Previous studies show that climbers lose weight rapidly at high altitude — primarily muscle, not fat — and extra food intake has negligible impact. Muscle wasting is a common problem with many chronic diseases, including heart disease. The hypothesis is that weight loss is related to more severe hypoxia, especially at night. The team will track calories, sleep quality, sleep hypoxia and body composition.
Pulmonary edema, fluid in the lungs common in heart patients, remains a mystery on mountains. Some think it's caused by an uneven constriction of blood vessels in the lungs, a response to the lower inspired gas pressures. Yet it doesn't happen to everyone who climbs, so there may be other factors, such as genetic susceptibility. Researchers will look at pressures in the lungs, gas transfer across the lungs and other factors.

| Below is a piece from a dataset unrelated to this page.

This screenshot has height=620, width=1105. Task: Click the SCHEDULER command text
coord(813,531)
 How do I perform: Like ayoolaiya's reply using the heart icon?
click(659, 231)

Remote monitoring and recording devices will be tested, some for the first time under such extreme conditions. Ensuring they are rugged enough for Mount Everest and function under extreme cold and pressure changes will be valuable for future climbs and sea-level use. One monitor developed by Mayo researchers will get its first field test. If reliable data capture works on Mount Everest, quality should be assured in monitoring heart patients remotely in their homes, providing a tip-off when medication needs to be adjusted or a visit to the doctor is needed.
The expedition is funded by National Geographic and The North Face, with support from Montana State University.